__Task item__. The response must be the exact lines from the line holding "You are a GUI" through the end of the entries, with no pictures and nothing else.

__Material provided__.
============

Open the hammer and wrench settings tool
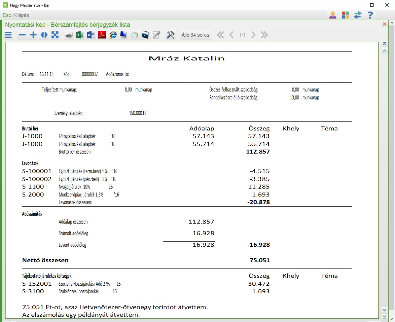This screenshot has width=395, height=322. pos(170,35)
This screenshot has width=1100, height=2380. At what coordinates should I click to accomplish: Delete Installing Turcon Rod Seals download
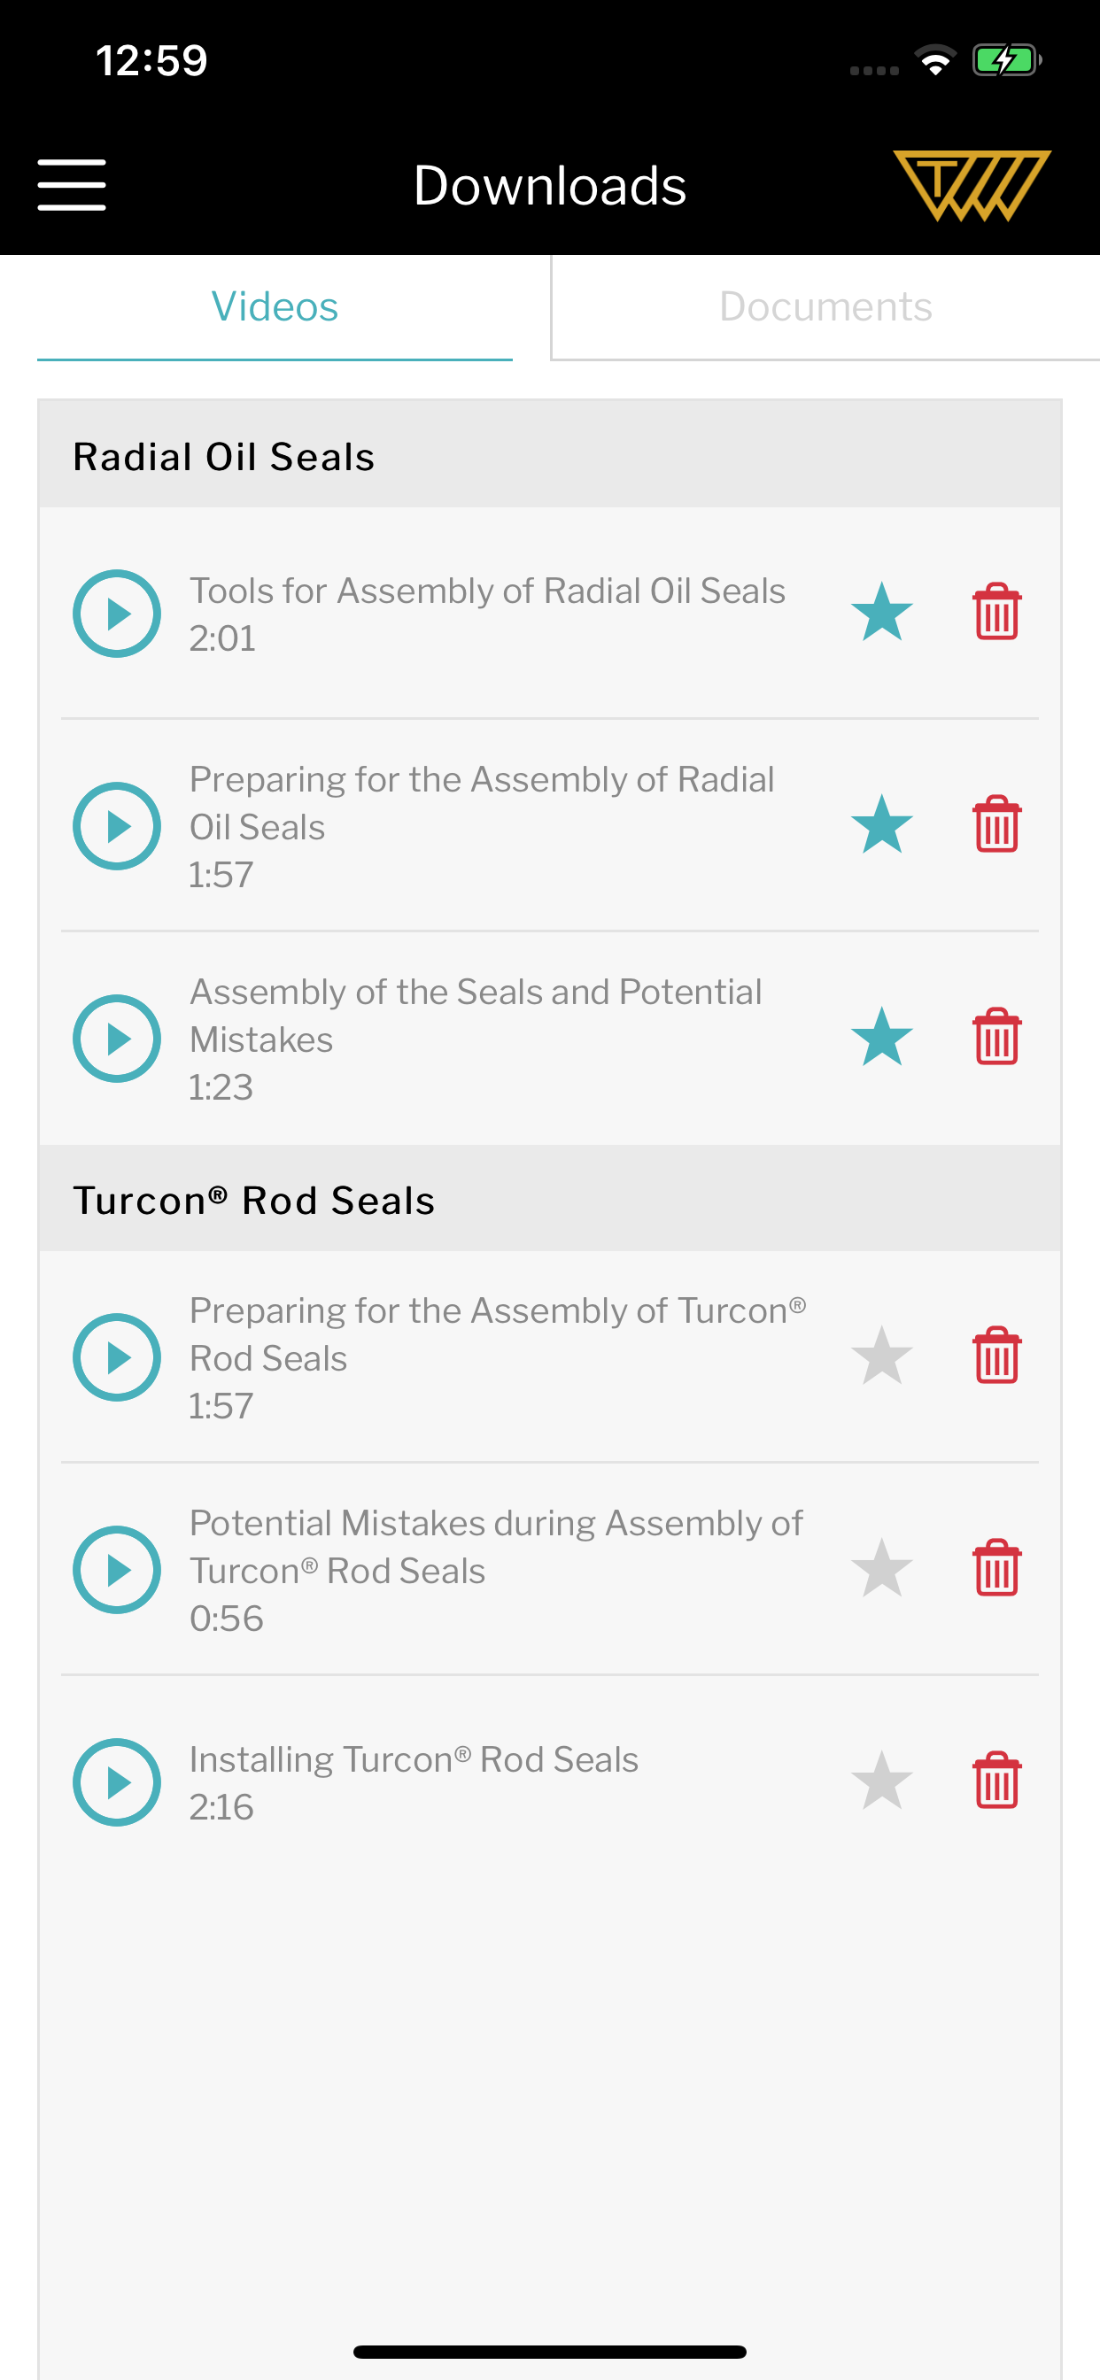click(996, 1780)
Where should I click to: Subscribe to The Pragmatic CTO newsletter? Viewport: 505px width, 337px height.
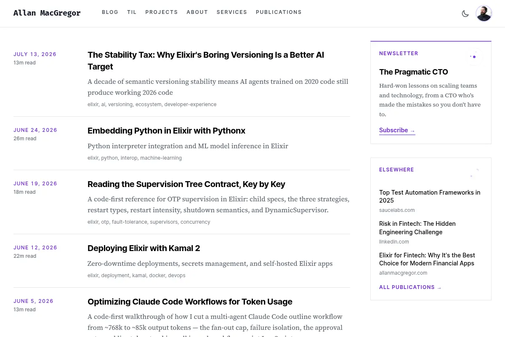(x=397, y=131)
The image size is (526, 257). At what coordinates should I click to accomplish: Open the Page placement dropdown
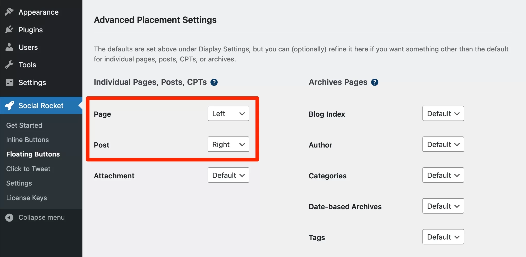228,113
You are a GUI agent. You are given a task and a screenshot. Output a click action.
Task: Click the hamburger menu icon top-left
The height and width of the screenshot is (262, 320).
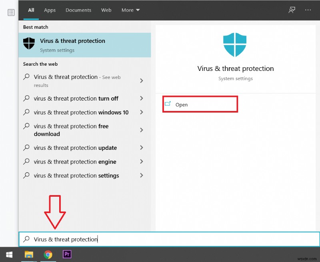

============

__Task solution__.
You are a GUI agent. You are given a task and a screenshot. Output a click action.
Task: Click the hamburger menu icon top-left
The height and width of the screenshot is (262, 320).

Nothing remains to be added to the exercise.